Meet the NORCICS PhDs and PostDocs – Touseef Sadiq

Multimodal Machine Learning: Learning multimodal intermediate video and language representations in deep networks for descriptive object identification and tracking in urban environments.

Meet Touseef Sadiq, a PhD researcher at the Center of Artificial Intelligence Research (CAIR)  at the University of Agder, Norway. Touseef's current research focuses on exploring deep multimodal learning for descriptive object identification and tracking in urban environments. His role within NORCICS Task 3.4 pertains to, "Humanized Deep Learning & Big Data Analytics"(NORCICS Task 3.4).

Human learning encompasses various modalities; we read, watch, and listen, processing diverse sensory inputs. Computers, too, can learn from multiple data types, termed multimodal data, to address intricate challenges. In smart city contexts, the integration of visual data and textual data is essential for unleashing the complete potential of Multimodal Machine Learning (MML). MML's mission is to bridge data barriers, allowing visual information and human language to coexist harmoniously.
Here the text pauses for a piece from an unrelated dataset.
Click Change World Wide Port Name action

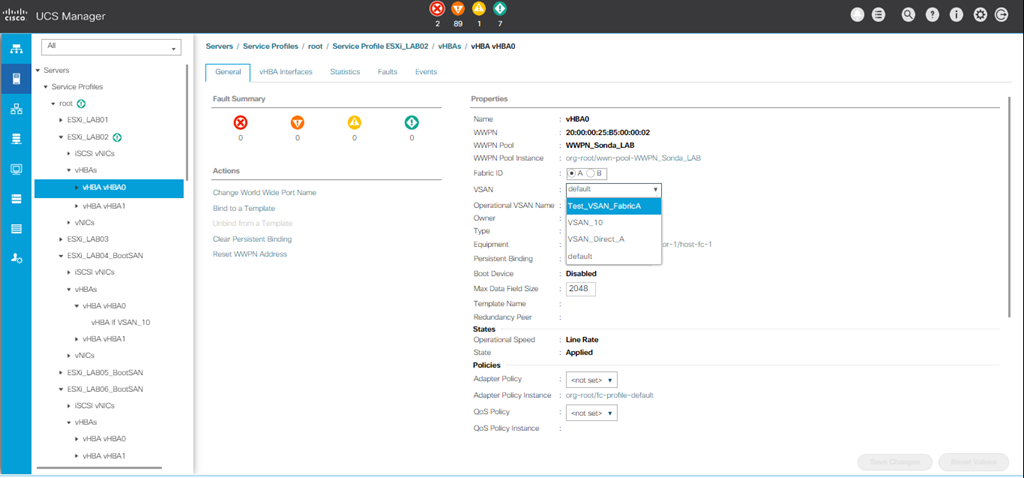(264, 192)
Smart cities in today's era are brimming with diverse data sources, including surveillance video monitoring, among others. Our research delves into integrating features from these data sources to enhance real-world applications, with a specific focus on combining videos and text data for advancing intelligent transportation systems in smart cities. Our dataset, CityFlow-NL, specializes in tracked-vehicle retrieval via natural language descriptions, serving as a tool to evaluate natural language-based tracked-vehicle retrieval systems in intelligent traffic contexts.
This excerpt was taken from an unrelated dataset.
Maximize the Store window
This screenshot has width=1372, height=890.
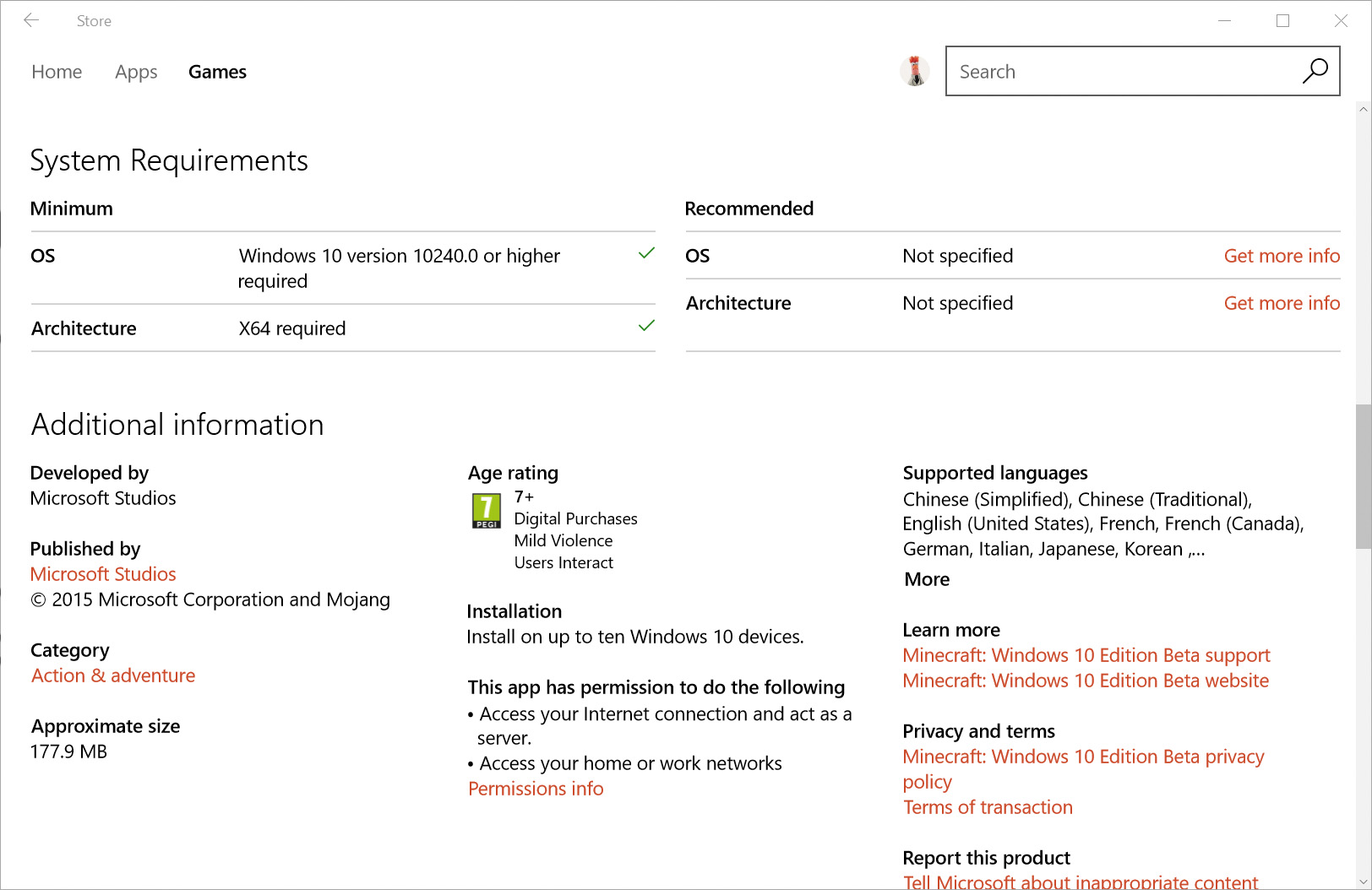(x=1282, y=20)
In Multimodal Machine Learning (MML), deep learning models are the engines that drive the fusion of different data types. MML relies on neural networks, similar to the human brain, to process inputs, encompassing visual processing and text understanding. To extract meaningful features from videos, Convolutional Neural Networks (CNNs) such as ReXNET50 and EfficientNetB0 are employed, capturing visual details through convolutional layers. These architectures autonomously learn hierarchical representations from raw pixels, excelling at tasks like object detection. On the textual side, Bidirectional Encoded Representations from Transformers (BERT) and its variants, like RoBERTa base and RoBERTa large, are used for encoding text. BERT's ability to comprehend complex interactions through pre-training and fine-tuning makes it a powerful tool for MML.
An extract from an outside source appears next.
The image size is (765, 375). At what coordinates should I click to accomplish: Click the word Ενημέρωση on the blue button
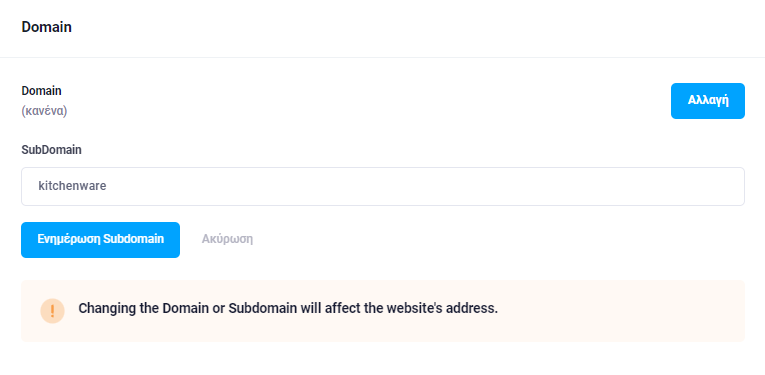[69, 239]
The alignment challenge revolves around aligning features from diverse modalities to enable their learning in a common representation space. This crucial task ensures that data from different sources and formats can be effectively integrated and processed together. To address these disparities, the focus is on identifying common features and framing them in a shared embedded space, which is where Multimodal Machine Learning excels. Two approaches are explored for bridging the gap between visual and text input features: Similarity Learning, which uses Siamese Neural Networks for feature alignment, and Contrastive Approaches, employing measures like infoNCE loss and circle loss to gauge similarity between multimodal features, enhancing alignment models. Our journey highlights the pivotal role of feature extraction techniques in extracting information from vision and language modalities, emphasizing model selection, including the use of CNNs for visual encoding and transformers-based models like BERT for text processing.

In the pursuit of feature alignment within a common latent space, we've explored similarity-based techniques and contrastive methods to narrow the "modality gap" between features. Despite our efforts to minimize the modality gap, performance losses in downstream tasks persist, often attributed to the next module in the pipeline. Within the modality-specific latent space, we've carefully assessed how modality-specific feature representations influence downstream performance. Yet, an "information gap" persists even with these advanced models. To address this challenge, we consider the use of regularization techniques such as deep feature loss and modality-specific inter and intra-modality losses. Moreover, our progress is hindered by the pervasive problem of data scarcity in machine learning, prompting our exploration of innovative data synthesis methods, including Generative Adversarial Networks (GANs), Variational Autoencoders (VAEs), and data augmentation.